**REQUIREMENT:**
The answer must restate every record word for word.

[[ INFORMATION SUPPLIED, beginning ]]

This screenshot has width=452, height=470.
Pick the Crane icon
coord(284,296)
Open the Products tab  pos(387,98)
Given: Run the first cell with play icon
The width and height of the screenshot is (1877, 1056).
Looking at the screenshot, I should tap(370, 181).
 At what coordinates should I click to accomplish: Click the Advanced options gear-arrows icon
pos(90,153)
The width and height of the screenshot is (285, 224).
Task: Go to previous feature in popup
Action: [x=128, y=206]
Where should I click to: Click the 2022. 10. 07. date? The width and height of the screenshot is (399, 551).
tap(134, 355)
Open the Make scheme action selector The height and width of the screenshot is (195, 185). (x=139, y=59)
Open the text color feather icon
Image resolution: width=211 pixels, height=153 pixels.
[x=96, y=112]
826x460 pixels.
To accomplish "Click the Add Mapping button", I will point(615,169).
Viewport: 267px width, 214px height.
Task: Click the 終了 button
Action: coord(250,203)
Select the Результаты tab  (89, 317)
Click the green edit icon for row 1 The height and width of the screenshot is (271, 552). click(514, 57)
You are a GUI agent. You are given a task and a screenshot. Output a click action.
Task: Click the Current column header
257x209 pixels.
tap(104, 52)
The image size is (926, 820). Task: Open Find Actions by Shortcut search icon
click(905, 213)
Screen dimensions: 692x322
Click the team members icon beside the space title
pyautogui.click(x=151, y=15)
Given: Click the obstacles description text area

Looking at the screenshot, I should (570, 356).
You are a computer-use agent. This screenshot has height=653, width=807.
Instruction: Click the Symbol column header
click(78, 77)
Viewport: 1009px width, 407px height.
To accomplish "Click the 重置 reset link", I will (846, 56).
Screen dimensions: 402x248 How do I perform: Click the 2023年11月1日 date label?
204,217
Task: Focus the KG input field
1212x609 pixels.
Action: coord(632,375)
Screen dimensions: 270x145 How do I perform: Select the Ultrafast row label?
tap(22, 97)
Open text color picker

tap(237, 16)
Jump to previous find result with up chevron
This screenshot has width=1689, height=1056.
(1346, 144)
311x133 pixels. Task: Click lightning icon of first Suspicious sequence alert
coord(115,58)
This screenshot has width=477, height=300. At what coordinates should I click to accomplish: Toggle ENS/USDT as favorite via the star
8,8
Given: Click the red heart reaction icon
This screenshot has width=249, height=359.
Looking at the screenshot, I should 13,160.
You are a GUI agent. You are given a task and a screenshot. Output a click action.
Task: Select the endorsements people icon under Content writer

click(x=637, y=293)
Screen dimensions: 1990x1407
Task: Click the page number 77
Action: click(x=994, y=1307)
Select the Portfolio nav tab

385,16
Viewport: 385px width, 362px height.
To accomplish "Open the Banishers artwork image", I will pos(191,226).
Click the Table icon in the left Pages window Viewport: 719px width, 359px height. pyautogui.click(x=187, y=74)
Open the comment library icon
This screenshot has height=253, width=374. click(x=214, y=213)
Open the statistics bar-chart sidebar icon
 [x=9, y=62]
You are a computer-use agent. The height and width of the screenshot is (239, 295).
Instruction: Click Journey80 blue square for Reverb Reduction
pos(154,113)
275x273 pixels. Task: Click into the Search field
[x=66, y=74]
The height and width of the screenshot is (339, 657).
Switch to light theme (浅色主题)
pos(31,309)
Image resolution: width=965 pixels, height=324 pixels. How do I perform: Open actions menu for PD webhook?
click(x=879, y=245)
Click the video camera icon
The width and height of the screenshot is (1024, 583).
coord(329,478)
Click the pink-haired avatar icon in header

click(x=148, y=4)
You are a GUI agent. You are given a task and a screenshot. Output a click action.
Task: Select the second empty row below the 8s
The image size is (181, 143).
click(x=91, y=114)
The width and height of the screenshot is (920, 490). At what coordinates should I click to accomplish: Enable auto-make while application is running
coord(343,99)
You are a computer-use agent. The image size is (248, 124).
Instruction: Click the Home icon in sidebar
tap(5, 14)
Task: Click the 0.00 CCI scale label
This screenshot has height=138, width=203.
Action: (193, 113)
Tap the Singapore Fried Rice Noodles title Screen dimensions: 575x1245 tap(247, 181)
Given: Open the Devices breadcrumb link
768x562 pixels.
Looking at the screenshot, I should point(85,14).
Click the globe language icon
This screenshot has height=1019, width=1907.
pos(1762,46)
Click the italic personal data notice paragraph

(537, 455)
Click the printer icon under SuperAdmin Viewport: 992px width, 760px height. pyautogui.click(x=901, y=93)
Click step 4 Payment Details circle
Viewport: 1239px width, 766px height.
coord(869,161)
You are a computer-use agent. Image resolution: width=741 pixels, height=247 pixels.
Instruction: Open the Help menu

[[ INFORMATION SUPPLIED, end ]]

**SOLUTION TO THE PROBLEM:**
This screenshot has width=452, height=470.
Pick the Crane icon
coord(284,296)
Open the Products tab  pos(387,98)
Given: Run the first cell with play icon
The width and height of the screenshot is (1877, 1056).
Looking at the screenshot, I should tap(370, 181).
 At what coordinates should I click to accomplish: Click the Advanced options gear-arrows icon
pos(90,153)
The width and height of the screenshot is (285, 224).
Task: Go to previous feature in popup
Action: [x=128, y=206]
Where should I click to: Click the 2022. 10. 07. date? The width and height of the screenshot is (399, 551).
tap(134, 355)
Open the Make scheme action selector The height and width of the screenshot is (195, 185). (x=139, y=59)
Open the text color feather icon
Image resolution: width=211 pixels, height=153 pixels.
[x=96, y=112]
826x460 pixels.
To accomplish "Click the Add Mapping button", I will point(615,169).
Viewport: 267px width, 214px height.
Task: Click the 終了 button
Action: coord(250,203)
Select the Результаты tab  (89, 317)
Click the green edit icon for row 1 The height and width of the screenshot is (271, 552). click(514, 57)
You are a GUI agent. You are given a task and a screenshot. Output a click action.
Task: Click the Current column header
257x209 pixels.
tap(104, 52)
The image size is (926, 820). Task: Open Find Actions by Shortcut search icon
click(905, 213)
Screen dimensions: 692x322
Click the team members icon beside the space title
pyautogui.click(x=151, y=15)
Given: Click the obstacles description text area

Looking at the screenshot, I should (570, 356).
You are a computer-use agent. This screenshot has height=653, width=807.
Instruction: Click the Symbol column header
click(78, 77)
Viewport: 1009px width, 407px height.
To accomplish "Click the 重置 reset link", I will (846, 56).
Screen dimensions: 402x248 How do I perform: Click the 2023年11月1日 date label?
204,217
Task: Focus the KG input field
1212x609 pixels.
Action: coord(632,375)
Screen dimensions: 270x145 How do I perform: Select the Ultrafast row label?
tap(22, 97)
Open text color picker

tap(237, 16)
Jump to previous find result with up chevron
This screenshot has width=1689, height=1056.
(1346, 144)
311x133 pixels. Task: Click lightning icon of first Suspicious sequence alert
coord(115,58)
This screenshot has width=477, height=300. At what coordinates should I click to accomplish: Toggle ENS/USDT as favorite via the star
8,8
Given: Click the red heart reaction icon
This screenshot has width=249, height=359.
Looking at the screenshot, I should 13,160.
You are a GUI agent. You are given a task and a screenshot. Output a click action.
Task: Select the endorsements people icon under Content writer

click(x=637, y=293)
Screen dimensions: 1990x1407
Task: Click the page number 77
Action: click(x=994, y=1307)
Select the Portfolio nav tab

385,16
Viewport: 385px width, 362px height.
To accomplish "Open the Banishers artwork image", I will pos(191,226).
Click the Table icon in the left Pages window Viewport: 719px width, 359px height. pyautogui.click(x=187, y=74)
Open the comment library icon
This screenshot has height=253, width=374. click(x=214, y=213)
Open the statistics bar-chart sidebar icon
 [x=9, y=62]
You are a computer-use agent. The height and width of the screenshot is (239, 295).
Instruction: Click Journey80 blue square for Reverb Reduction
pos(154,113)
275x273 pixels. Task: Click into the Search field
[x=66, y=74]
The height and width of the screenshot is (339, 657).
Switch to light theme (浅色主题)
pos(31,309)
Image resolution: width=965 pixels, height=324 pixels. How do I perform: Open actions menu for PD webhook?
click(x=879, y=245)
Click the video camera icon
The width and height of the screenshot is (1024, 583).
coord(329,478)
Click the pink-haired avatar icon in header

click(x=148, y=4)
You are a GUI agent. You are given a task and a screenshot. Output a click action.
Task: Select the second empty row below the 8s
The image size is (181, 143).
click(x=91, y=114)
The width and height of the screenshot is (920, 490). At what coordinates should I click to accomplish: Enable auto-make while application is running
coord(343,99)
You are a computer-use agent. The image size is (248, 124).
Instruction: Click the Home icon in sidebar
tap(5, 14)
Task: Click the 0.00 CCI scale label
This screenshot has height=138, width=203.
Action: (193, 113)
Tap the Singapore Fried Rice Noodles title Screen dimensions: 575x1245 tap(247, 181)
Given: Open the Devices breadcrumb link
768x562 pixels.
Looking at the screenshot, I should point(85,14).
Click the globe language icon
This screenshot has height=1019, width=1907.
pos(1762,46)
Click the italic personal data notice paragraph

(537, 455)
Click the printer icon under SuperAdmin Viewport: 992px width, 760px height. pyautogui.click(x=901, y=93)
Click step 4 Payment Details circle
Viewport: 1239px width, 766px height.
coord(869,161)
You are a computer-use agent. Image resolution: width=741 pixels, height=247 pixels.
Instruction: Open the Help menu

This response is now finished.